Set of tasks.
• a. From the training blog excerpt, list the features the writer gives for the lower level of the old home.
• b. Continue the training blog excerpt from the point where it stops.

Excerpt.
■ ■ ■ ■ ■

In the meantime, I'm still searching for a scapegoat/ solution to the issue. My current focus is on my shoes. It's been a while since I've gotten a new set of sneaks. I got online and ordered me up a couple of new kicks. When the shoes arrive, I'm hoping to ease the tension in my left leg. I'm also hoping to get a little faster, so as to avoid possible dinosaurs.

I'd like to tell you that I'm in that "Averagely Fit Person" category. Yup, I'd like to tell you that. At this point, it looks like I'm going down.

Just for the record, I did not order these... Yet.

One of my problems may be related to my daily shoes. My daytime shoes have migrated towards the minimalist style. Perhaps these shoes may be contributing to the problem.

I admit to owning more than one pair of Vibrams Five Fingers. I got them on sale and find them incredibly comfortable. Sure enough, every time I have them on, I get the strangest looks, mostly from the Wife. Others are not really into the style. They'll wear sandals and flip-flops with the naked toes exposed without an issue. Cover your toes with some fabric and it's nothing but the stink eye.

Any other suggestions?

Saturday, December 15, 2012

Anatomy of the Pain Cave- Part 1

The lack of sunlight hours coupled with having a job simultaneously with dropping temperatures can only mean 1 thing- it's long past time to get on the trainer. In my old house, that meant walking downstairs to the basement. The lower level of my old home was networked, had cable hookup, and had running water. It had the works. As a further bonus, the Wife had very little desire to spend any time down there. In a nutshell, it was mine.

Well, that all changed when we moved. The biggest obstacle in setting up shop in my new basement is, well, I don't really have a basement. It's more of a crawl space/ spider hangout. The furnace and hot water seem rather happy down there. It should be noted that they are under 4 feet tall. I did some measuring once and learned that if I get on the bike, while on the rollers, I have about 2 inches of clearance if I stay in aero position. I agree that this would be pretty good training in the form of perseverance in while aero, I am a little intimidated by the nails protruding through the floor boards and threatening my skull. Another solution would have to present itself.

■ ■ ■ ■ ■

Word and element pointing entries:
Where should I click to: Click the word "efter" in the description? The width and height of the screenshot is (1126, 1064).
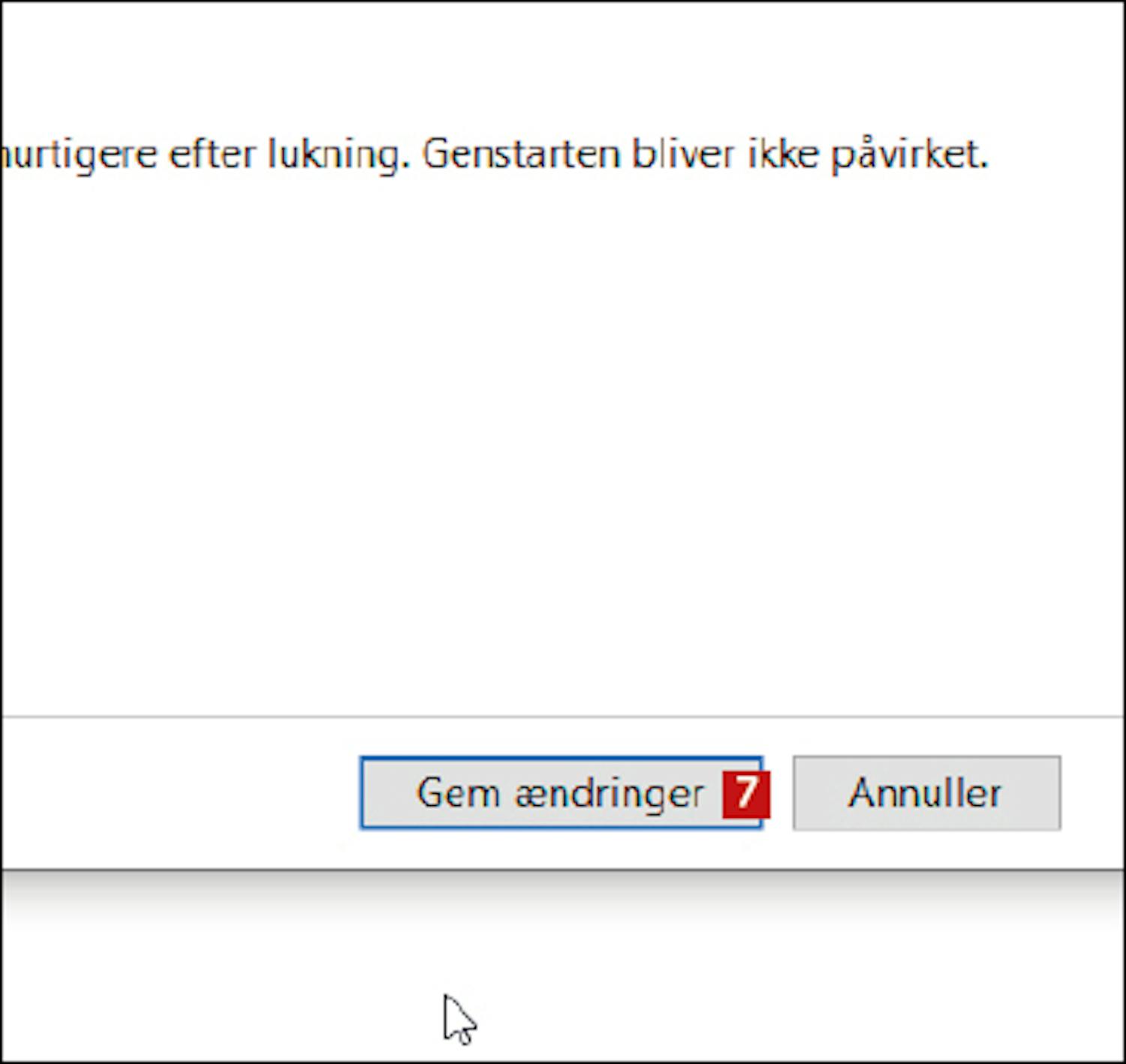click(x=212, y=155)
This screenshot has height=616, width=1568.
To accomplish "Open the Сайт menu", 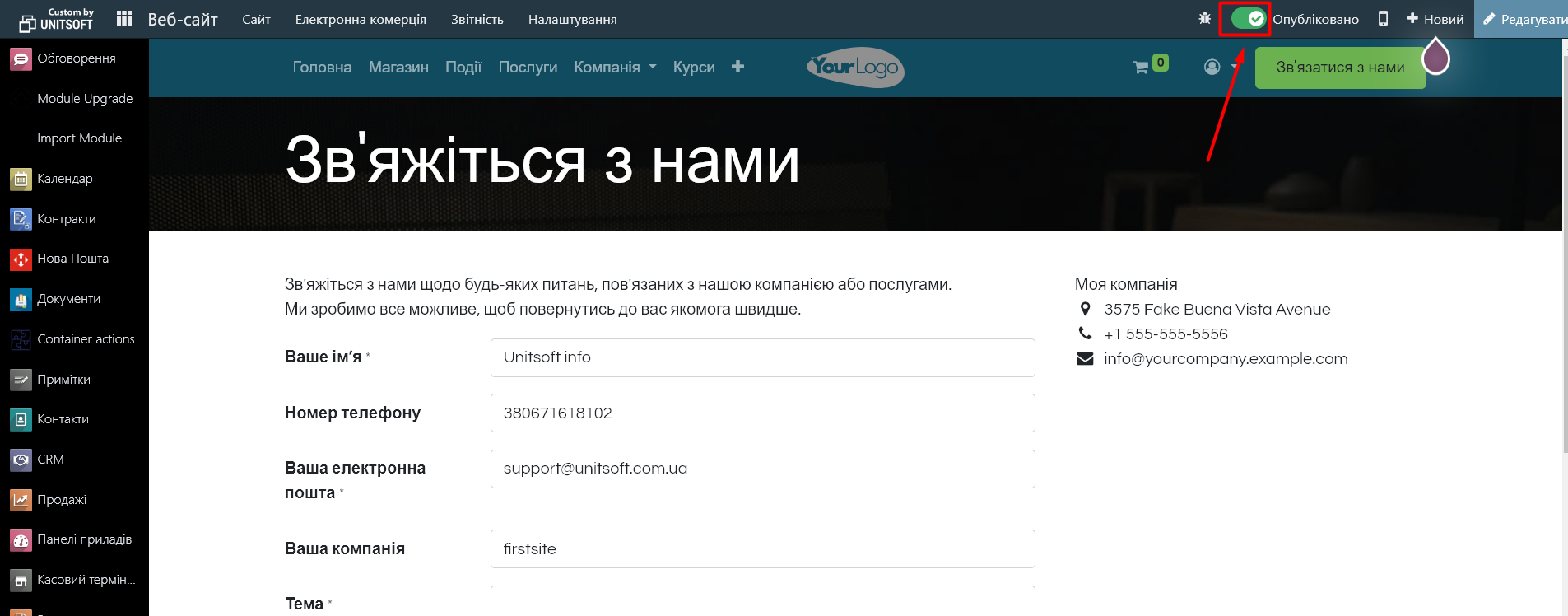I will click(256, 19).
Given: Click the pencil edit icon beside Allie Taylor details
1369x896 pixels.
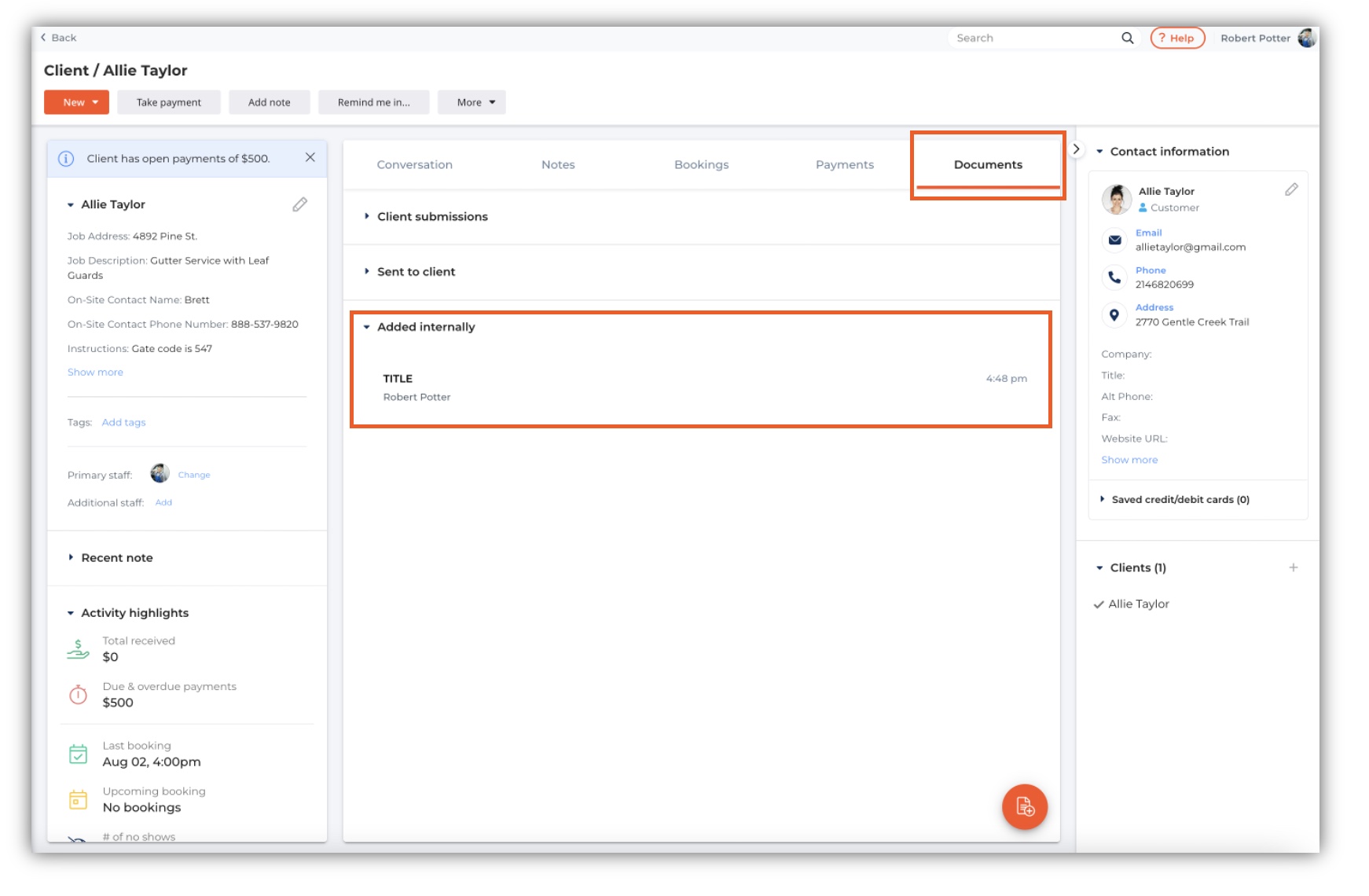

■ ■ ■ ■ ■

Responses for each task.
• a.
- Networked
- Cable hookup
- Running water

• b.
That solution is found in the back of my garage. For some reason, the original owners of the house built a double-long, 4-bay garage. The front 2 are for vehicles (okay, only 1 actually has a vehicle and the other bay has the lawnmower-that counts as a vehicle, right?). Up until recently, the back bays were for storage. See, our old house was significantly larger than the new one. It's amazing how much crap you accumulate if you have the space.

I spent a weekend moving stuff around and came up with this:

There's my bike attached to the fork stand. The rollers wrapped up near the back wheels. In the background, you can catch glimpses of my junk (real junk, not the euphemistic). The walls and ceiling are uninsulated. This pic was taken near high noon and it's still pretty dark in there. The space is lit by a single bulb.

At the right is the view from the cockpit (click to enlarge). The TV stand is vintage 1987 as it sports a nice flat screen. The dvd player was a $32 Walmart special. In the cabinet are seasons 1-6 of the Simpsons, all 6 Star Wars episodes, and the Princess Bride (that's my entire library). The garbage can doubles as a helmet rack, towel rack, and remote control stand. As you can see, the flooring is solid concrete.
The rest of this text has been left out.